#### Work to be completed
Give back exactly the lines that start at the one containing "The image size is (856, 511)." and run to the end of the material, leaving out the pictures.

#### Supplied records
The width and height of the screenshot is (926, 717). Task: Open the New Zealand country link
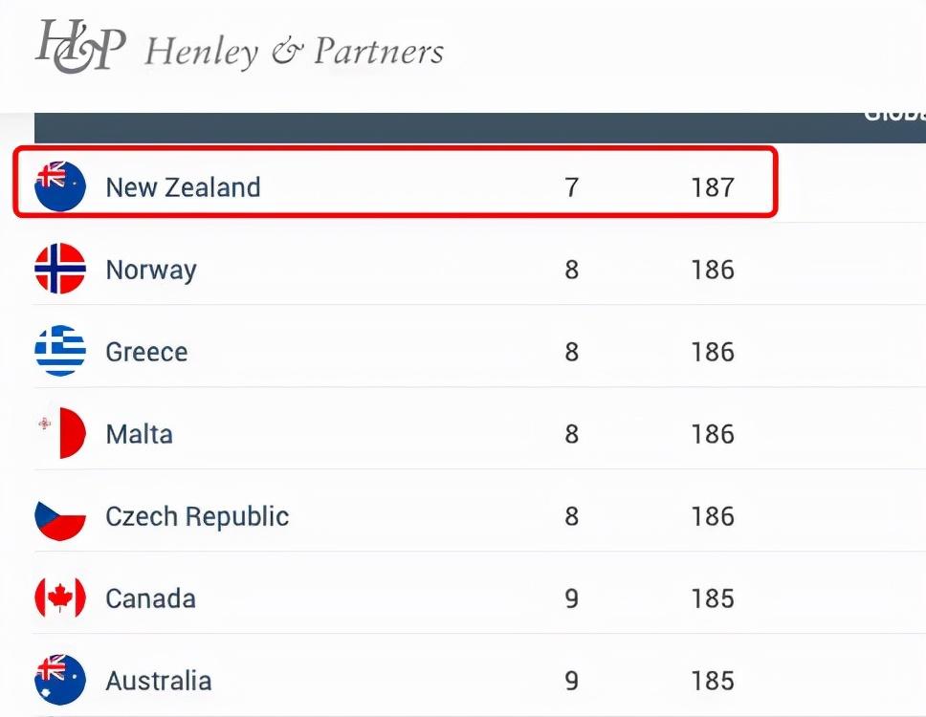click(183, 186)
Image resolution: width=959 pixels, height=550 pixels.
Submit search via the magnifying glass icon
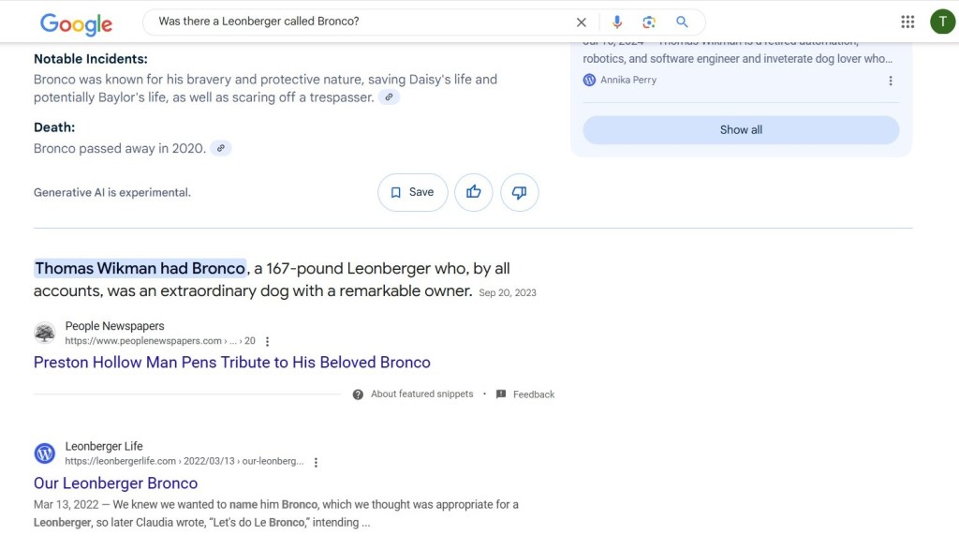683,22
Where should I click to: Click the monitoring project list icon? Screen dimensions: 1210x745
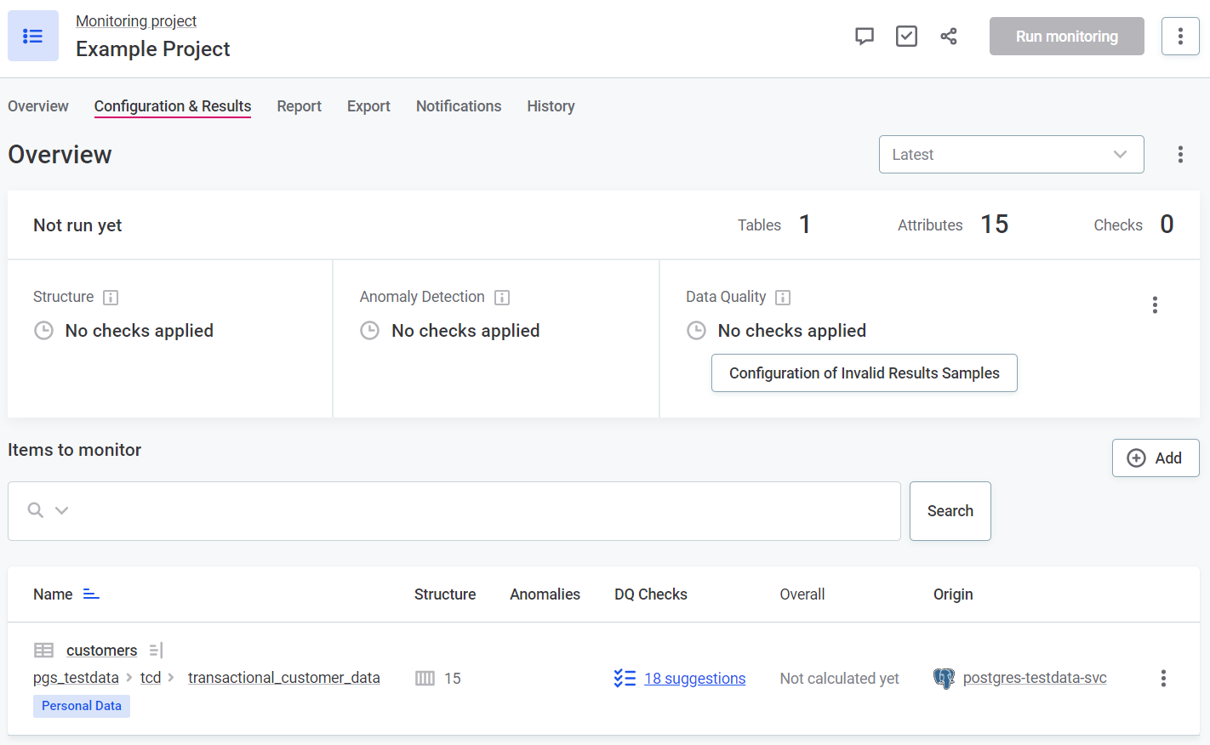pyautogui.click(x=33, y=36)
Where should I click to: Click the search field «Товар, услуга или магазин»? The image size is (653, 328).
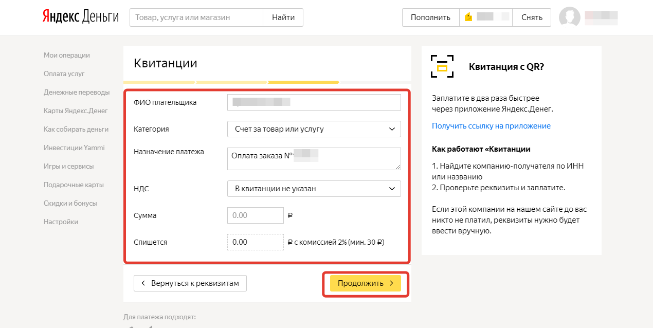[x=196, y=17]
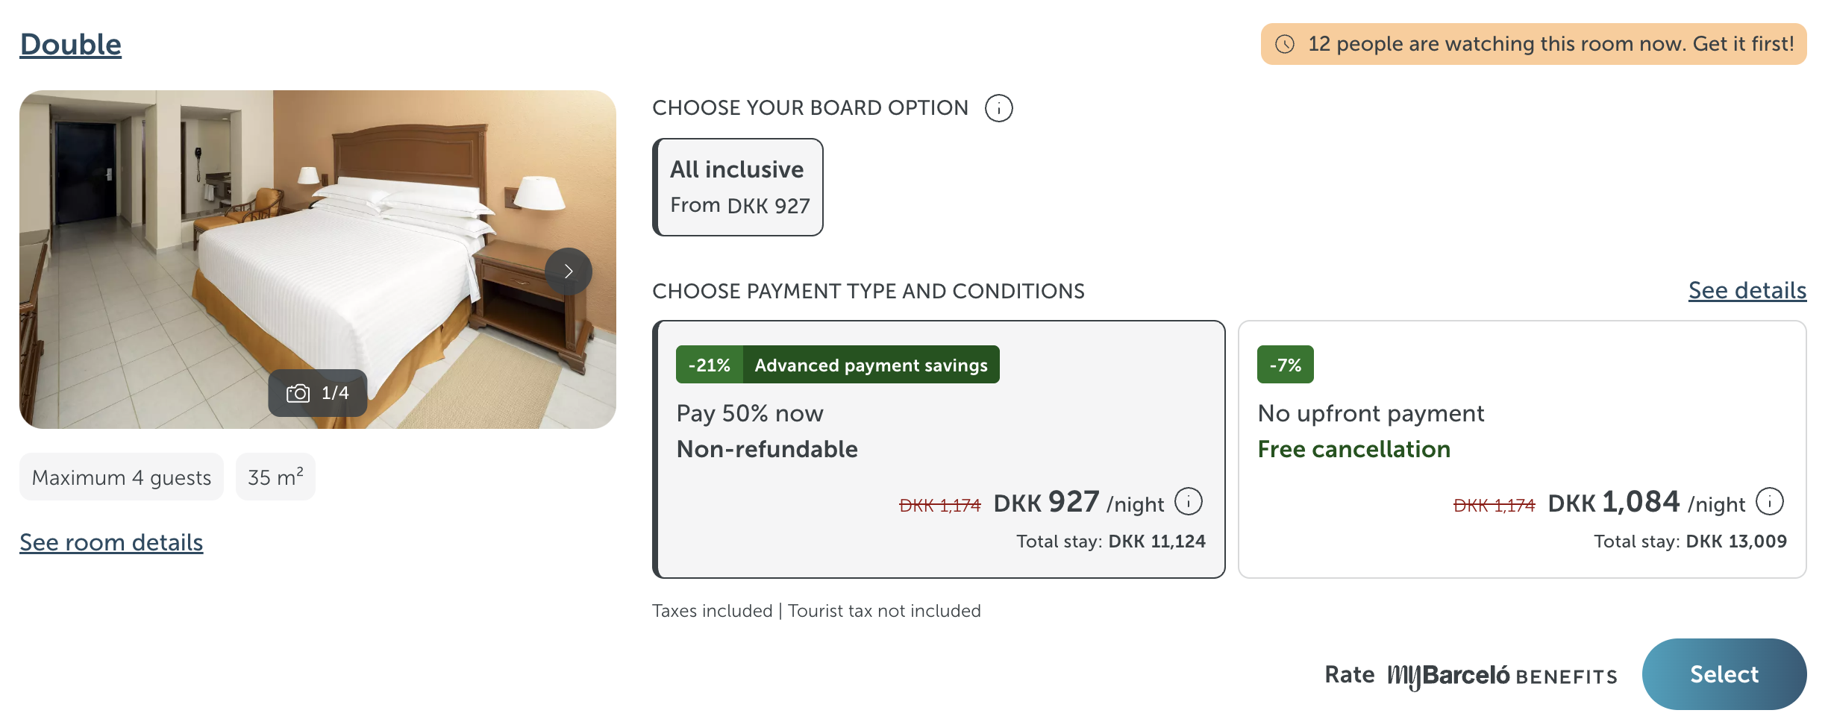Viewport: 1831px width, 719px height.
Task: Click clock icon in watching banner
Action: coord(1285,44)
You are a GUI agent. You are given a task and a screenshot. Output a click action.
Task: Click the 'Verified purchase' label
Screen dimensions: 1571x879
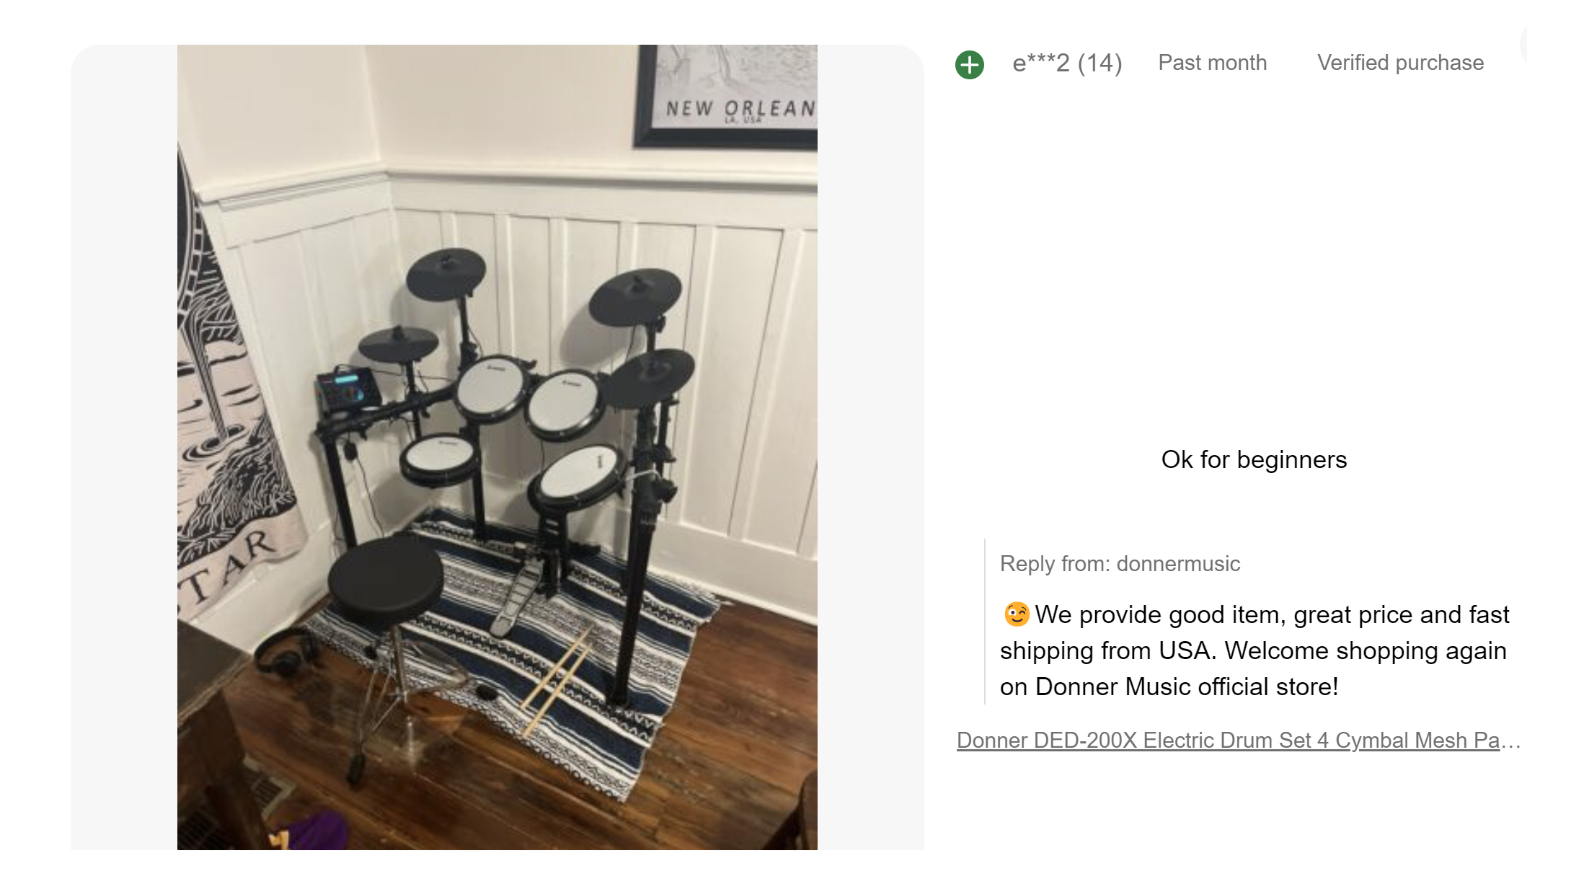[x=1399, y=63]
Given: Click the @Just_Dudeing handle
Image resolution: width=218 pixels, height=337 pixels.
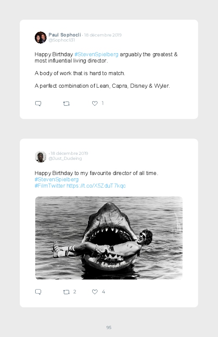Looking at the screenshot, I should (65, 159).
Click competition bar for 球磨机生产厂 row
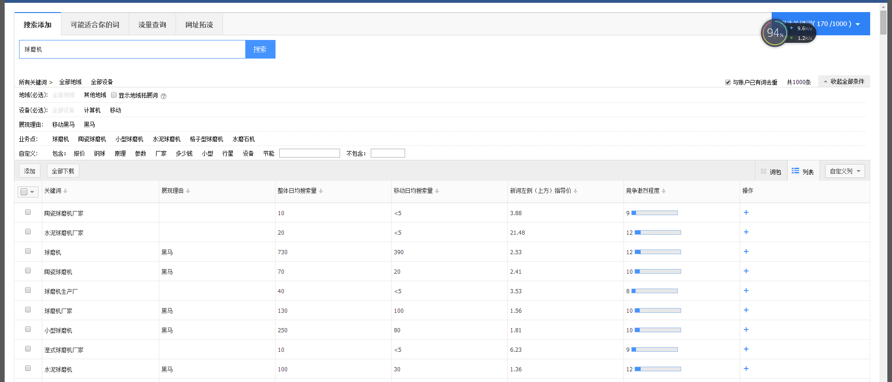 click(654, 291)
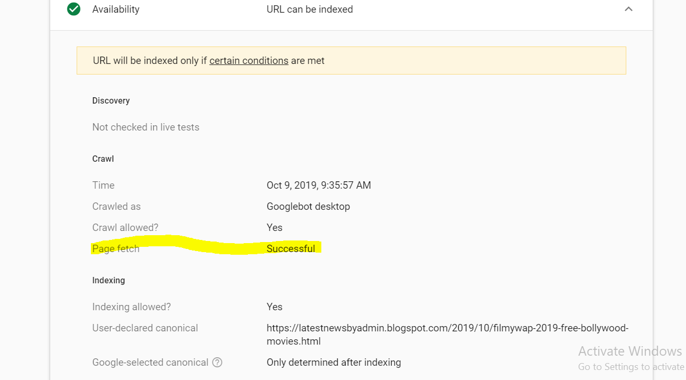Click help icon beside Google-selected canonical
This screenshot has height=380, width=686.
click(217, 363)
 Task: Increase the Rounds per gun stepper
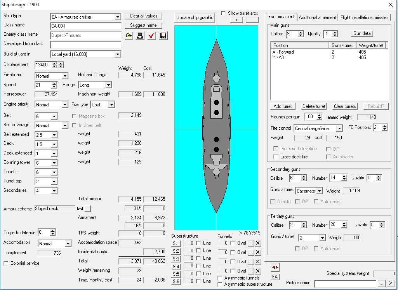[320, 115]
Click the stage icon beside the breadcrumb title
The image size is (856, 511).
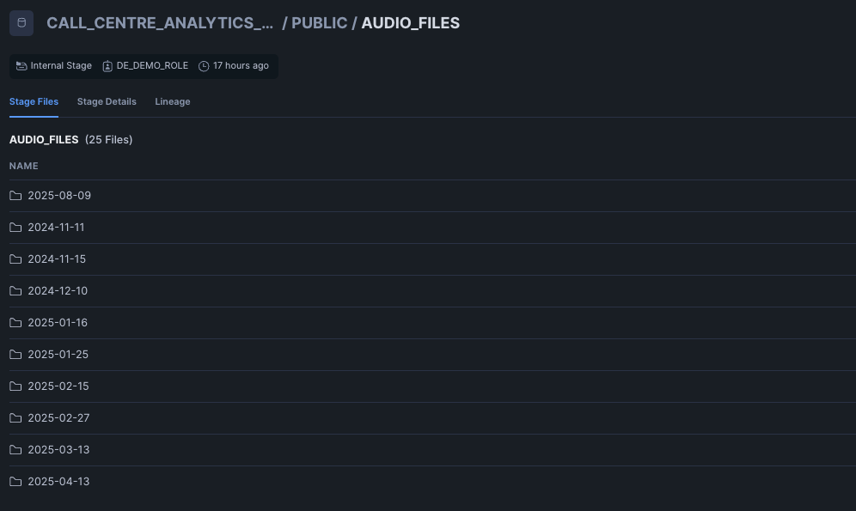coord(21,23)
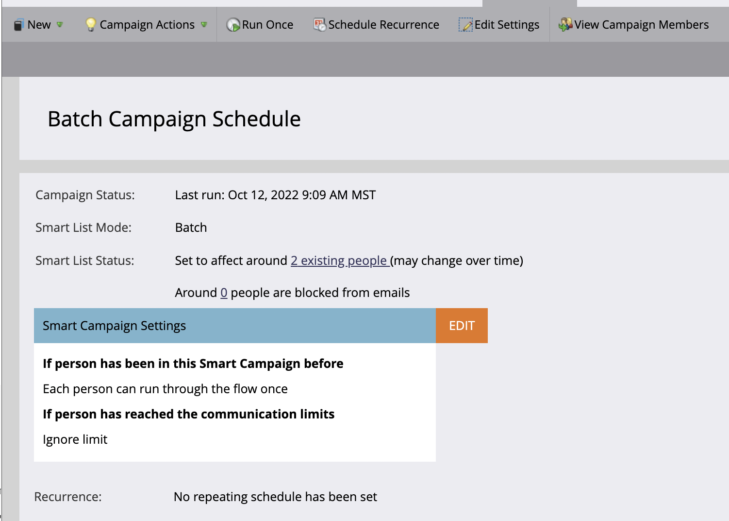
Task: Click the Schedule Recurrence calendar icon
Action: tap(320, 25)
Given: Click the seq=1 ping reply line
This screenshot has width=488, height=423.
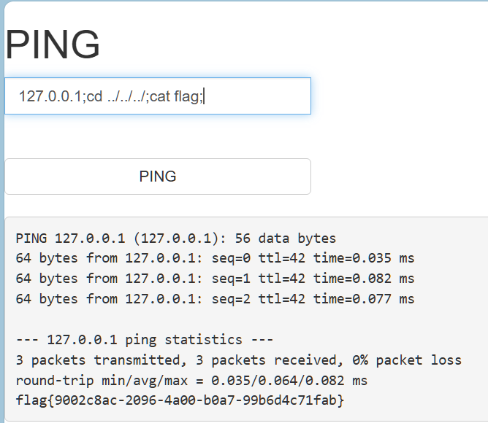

#### Exercise result
The image size is (856, 511).
coord(21,23)
Task: Click the Schedule Recurrence calendar icon
Action: tap(320, 25)
Given: Click the seq=1 ping reply line
This screenshot has width=488, height=423.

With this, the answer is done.